■ Supplied passage
In a multi-user system, better performance requires establishing a stripe wide enough to hold the typical or maximum size record. This allows overlapped disk Input/Output across drives.
There are at least nine types of RAID plus a non-redundant array (RAID-0).
RAID-0: This technique has striping but no redundancy of data. It offers the best performance but no fault-tolerance.
RAID-1: This type is also known as disk mirroring and includes at least two drives that duplicate the storage of data. There is no striping. Read performance is improved since either disk can be read at the same time. Write performance is the same as for single disk storage. RAID-1 provides the best performance and the best fault-tolerance in a multi-user system.
RAID-2: This type uses striping across disks with some disks storing error checking and correcting information. It has no advantage over RAID-3.
RAID-3: This type uses striping and dedicates one drive to storing parity information. The embedded error checking information is used to detect errors. Data recovery is accomplished by calculating the exclusive OR of the information recorded on the other drives. Since an Input/Output operation addresses all drives at the same time, RAID-4 cannot overlap I/O. For this reason, RAID-3 is best for a single-user system with long record applications.
RAID-4: This type uses large stripes, which means records from any single drive may be read. This allows one to take advantage of overlapped Input/Output for read operations. Since all write operations have to update the parity drive, no Input/Output overlapping is possible. RAID-4 offers no advantage over RAID-5.
RAID-5: This type includes a rotating parity array, thus addressing the write limitation in RAID-4. Thus, all read and write operations can be overlapped. RAID-5 stores parity information but not redundant data(but parity information can be used to reconstruct data). RAID-5 requires at least three and usually five disks for the array. It is best for multi-user systems in which performance is not critical or which do few write operations.
RAID-6: This type is similar to RAID-5 but includes a second parity scheme that is distributed across different drives and thus offers extremely high fault- and drive-failure tolerance. There are few or no commercial examples currently.
RAID-7: This type includes a real-time embedded operating system as a controller, caching via a high-speed bus, and has other characteristics of a stand-alone computer. One vendor offers this system.
RAID-10: This type offers an array of stripes in which each stripe is a RAID-1 array of drives. This offers higher performance than RAID-1 but at much higher cost.
RAID-53: This type offers an array of stripes in which each stripe is a RAID-3 array of disks. This offers higher performance than RAID-3 but at much higher cost.
Disk striping will now be explained.

■ Problem set
A - According to the RAID overview, how many disks does a RAID-5 array require?
B - Write the next part of the RAID overview, picking up after its final sentence.

■ Entries provided
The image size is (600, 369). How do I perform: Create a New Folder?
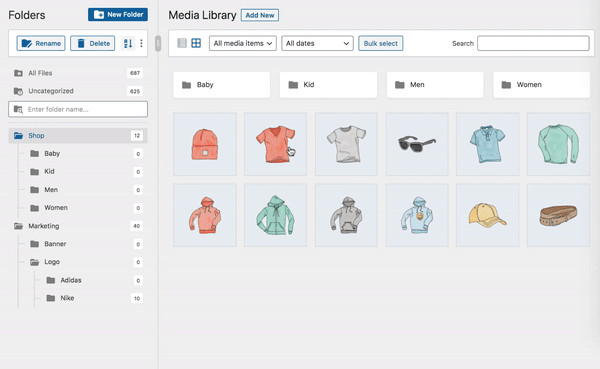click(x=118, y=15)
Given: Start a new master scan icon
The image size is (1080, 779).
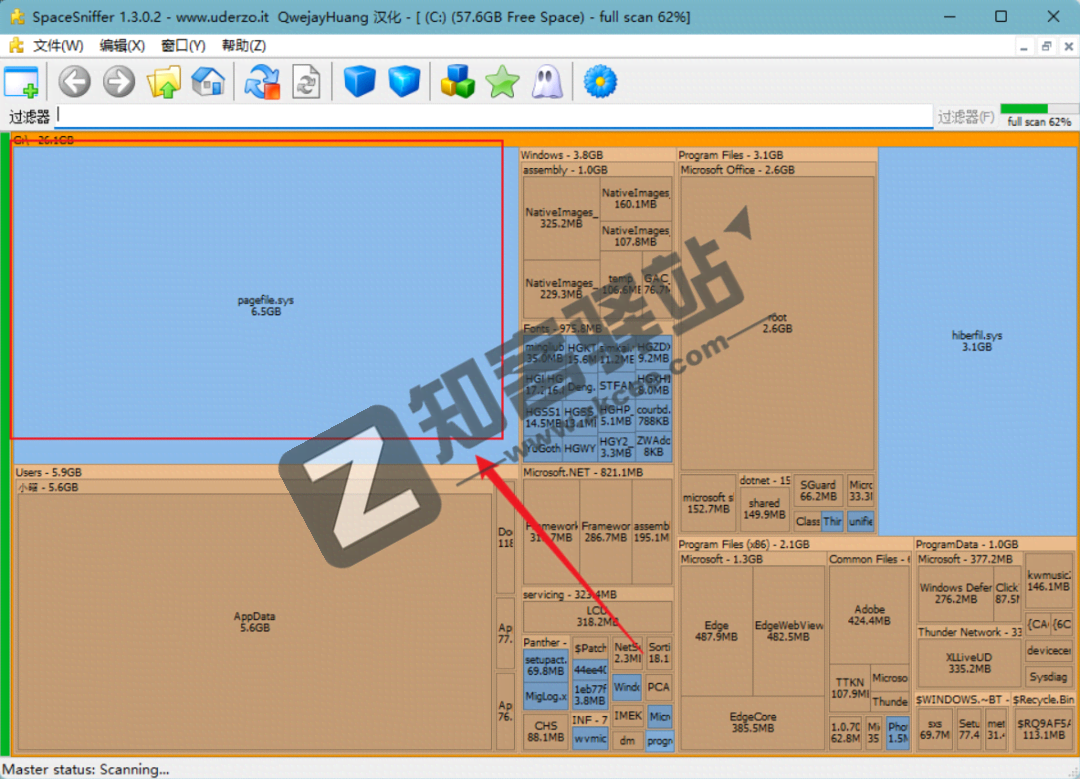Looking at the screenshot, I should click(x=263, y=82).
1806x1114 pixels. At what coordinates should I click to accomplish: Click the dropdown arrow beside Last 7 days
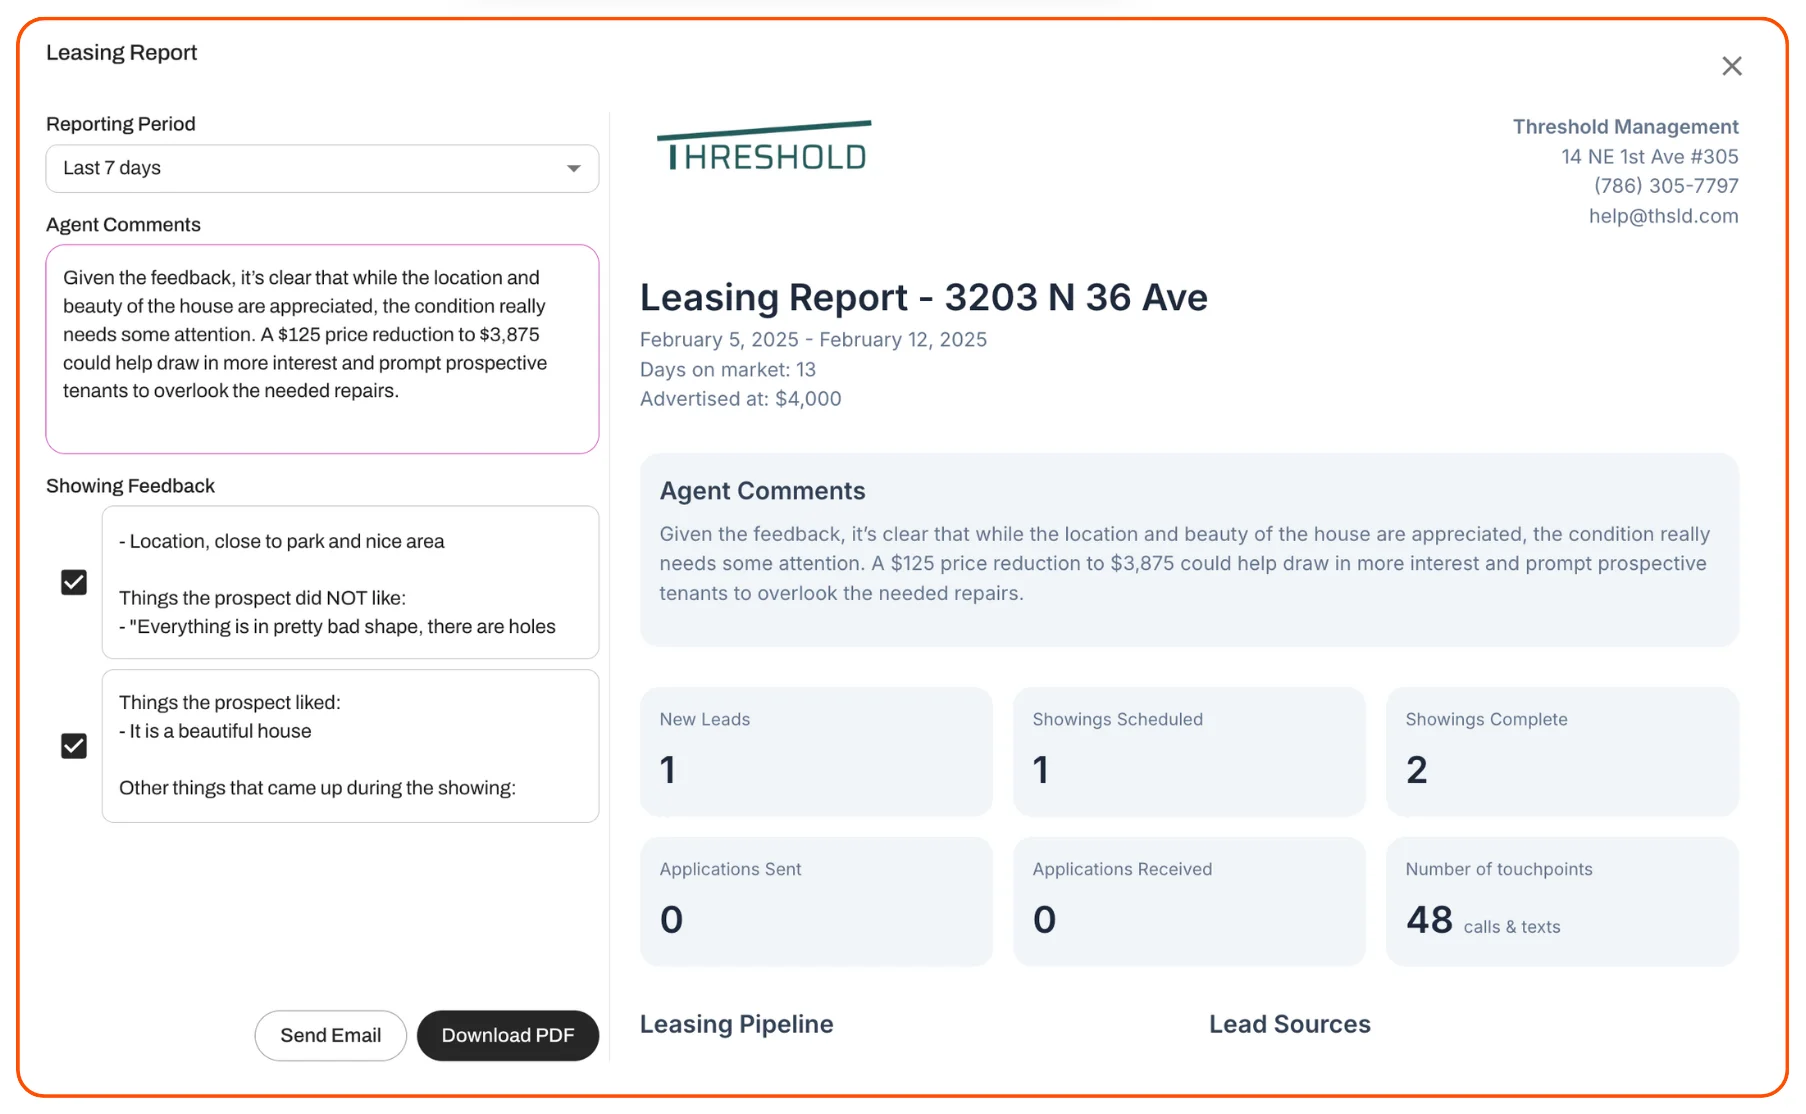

■ Answers in order
A - At least three, and usually five.

B -
Striping is the process of dividing logically continuous data segments such as a single file and storing the divided segments into physically separated devices such as disk drives using a round robin technique. If a processor has the ability to write and read data faster than to receive and apply data from/to a single disk, striping is a useful technique.
Data is divided into unique sized bytes or sectors and stored over several drives. For example, if there are four drives designed to operate with overlapping read/write operation, generally, four sectors can be read in the same time of reading one sector.
Disk Striping is not provided for fault tolerance or error checking but it can be used for such functions with other techniques.
Striping can be used with mirroring.
Mirroring is a process for duplicating and storing data to more than one device for preventing damaged data in case of malfunctioning devices.
It can be embodied in hardware or software. A RAID system generally has a mirroring function. Operating systems including the Novell Network operating system provide disk mirroring as software. If mirroring is applied to a magnetic tape storage system, it is usually called twinning. Another method, which is cheaper than mirroring, for minimizing data damage is backing up data to magnetic tape at fixed periods.
Based on the above-mentioned terms, the pre-existing technique will be explained in the following paragraphs.
Currently, storage devices with hardware RAID are used for providing better performance, fault tolerance, data recovery from disk error, and to overcome limitations of disk drive size. Such a hardware RAID device has several advantages but it also has an important disadvantage. It is too expensive.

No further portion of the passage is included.